Verilen görev a - Aygün'ün Dersim Katliamı sözlerine gelen tepkileri anlatan yazıya göre, çarşamba günü bildiri yayınlayan CHP'li vekillerin sayısı kaçtır?

Metin bölümü -
Melih ALTINOK
Geçen perşembe CHP Tunceli Milletvekili Hüseyin Aygün’le konuştum. Dersim Katliamı’nda o dönemde iktidarda olan CHP’nin ve Atatürk’ün sorumluluğuna dikkat çeken Aygün, Cumhurbaşkanı Abdullah Gül ile olayın aydınlatılması için görüşeceklerini söyledi.
Hüseyin Aygün’e ısrarla, partisinin kırmızıçizgilerini ihlal eden bu görüşlerinin içeride rahatsızlık yaratıp yaratmadığını sormuştum. Aygün “Hayır işte bu yeni CHP’nin farkıdır. Kemal Bey de destekliyor” dedi.
Biz de gelişmeyi Taraf’ta haberleştirdik. O gün bugündür CHP’deki kazan fokur fokur kaynıyor. Çarşamba günü de 12 CHP’li vekil Aygün’ün sözleri üzerine zehir zemberek bir bildiri yayınladılar.
Diyorlar ki: “En başta sayın genel başkanımız olmak üzere CHP yetkili organlarının suskunluğunu kabul etmek mümkün değildir. Sessizlik ve tepkisizliğin dolaylı yoldan söylenenleri onaylamak anlamına çekilebileceği unutulmamalıdır.”
Meclis’te düzenlediği basın toplantısında “Vicdani ret düzenlemesi talep etmek Türkiye Cumhuriyeti’ne ihanet etmektir” buyuran CHP Bolu Milletvekili Tanju Özcan da Aygün’e “Milletvekili olmuş ama CHP’li olamamış” sözleriyle seslendi.
Baykal cephesinden konuştuğum isimlerse genel olarak “Aygün’ün ifadelerinin doğruluğu yanlışlığı bir yana. Biz CHP’nin ana çizgisine aykırı isimlerle partinin çorbaya çevrilmesine karşıyız” diyorlar.
Keşke Aygün’ün sözlerine verilen tepki, çok ama çok iyi niyetli dostlarımızın iddia ettiği gibi parti içerisinde yeni CHP’ye direnen bir avuç ulusalcının tavrından ibaret olsaydı.
Ama ne yazık ki, Genel Başkan Kılıçdaroğlu başkanlığında toplanan MYK’dan da 12 ulusalcının talebine uygun olarak bir “ses” çıkartıldı. Parti Aygün’den “resmen” savunma istedi.
Vay arkadaş, gümbürtüye bak! Aslında o yıllara dair azıcık kitap karıştırmış olanlar için malumun ilamı olan Aygün’ün son derece “yumuşatılmış” sözleri bile Kurultay salonuna Che bereli, Deniz Gezmiş parkalı afişleri asılan Kılıçdaroğlu’nun “Yeni CHP”sini nasıl da hoplatıyor.

Veri kümesi kayıtları
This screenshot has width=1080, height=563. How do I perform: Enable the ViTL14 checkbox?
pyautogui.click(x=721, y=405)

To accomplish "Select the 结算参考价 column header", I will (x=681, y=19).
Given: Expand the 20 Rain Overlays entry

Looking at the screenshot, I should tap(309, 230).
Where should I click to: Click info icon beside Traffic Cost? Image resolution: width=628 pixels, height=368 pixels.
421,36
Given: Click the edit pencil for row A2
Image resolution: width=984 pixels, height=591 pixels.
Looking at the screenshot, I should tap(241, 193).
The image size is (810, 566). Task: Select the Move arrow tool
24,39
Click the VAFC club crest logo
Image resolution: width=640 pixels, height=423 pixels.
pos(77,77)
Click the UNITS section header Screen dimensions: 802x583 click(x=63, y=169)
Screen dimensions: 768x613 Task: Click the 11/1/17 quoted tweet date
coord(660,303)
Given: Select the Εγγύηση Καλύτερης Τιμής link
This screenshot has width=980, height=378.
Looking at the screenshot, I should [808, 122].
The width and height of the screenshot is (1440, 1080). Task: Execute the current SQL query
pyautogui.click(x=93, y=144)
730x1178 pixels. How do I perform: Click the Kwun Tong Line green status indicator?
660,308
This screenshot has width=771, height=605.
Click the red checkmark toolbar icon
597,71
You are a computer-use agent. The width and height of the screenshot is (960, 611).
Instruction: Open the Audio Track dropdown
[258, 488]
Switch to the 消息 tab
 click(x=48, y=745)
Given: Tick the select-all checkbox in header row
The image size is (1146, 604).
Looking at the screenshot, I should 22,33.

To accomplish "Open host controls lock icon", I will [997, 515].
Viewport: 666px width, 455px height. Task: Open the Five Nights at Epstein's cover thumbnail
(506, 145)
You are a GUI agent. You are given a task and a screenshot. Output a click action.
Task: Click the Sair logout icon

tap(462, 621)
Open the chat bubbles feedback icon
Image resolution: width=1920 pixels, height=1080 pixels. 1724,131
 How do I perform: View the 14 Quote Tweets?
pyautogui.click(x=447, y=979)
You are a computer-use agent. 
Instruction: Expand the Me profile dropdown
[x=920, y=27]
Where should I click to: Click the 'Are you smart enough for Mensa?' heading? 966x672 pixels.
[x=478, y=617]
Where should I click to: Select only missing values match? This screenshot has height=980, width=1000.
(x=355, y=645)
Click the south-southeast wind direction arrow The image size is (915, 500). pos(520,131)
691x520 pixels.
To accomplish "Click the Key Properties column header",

Verilen görev b - Kayıtlarda "Viewport: 666px width, 455px" ifadesini içeren satırdan başlayıp kayıtların sonuna kadar uzanan satırları, iki uç dahil, değiştirmeden çoğaltın.

Alıştırma çözümü a - 12

Alıştırma çözümü b -
Viewport: 666px width, 455px height. Task: Open the Five Nights at Epstein's cover thumbnail
(506, 145)
You are a GUI agent. You are given a task and a screenshot. Output a click action.
Task: Click the Sair logout icon

tap(462, 621)
Open the chat bubbles feedback icon
Image resolution: width=1920 pixels, height=1080 pixels. 1724,131
 How do I perform: View the 14 Quote Tweets?
pyautogui.click(x=447, y=979)
You are a computer-use agent. 
Instruction: Expand the Me profile dropdown
[x=920, y=27]
Where should I click to: Click the 'Are you smart enough for Mensa?' heading? 966x672 pixels.
[x=478, y=617]
Where should I click to: Select only missing values match? This screenshot has height=980, width=1000.
(x=355, y=645)
Click the south-southeast wind direction arrow The image size is (915, 500). pos(520,131)
691x520 pixels.
To accomplish "Click the Key Properties column header",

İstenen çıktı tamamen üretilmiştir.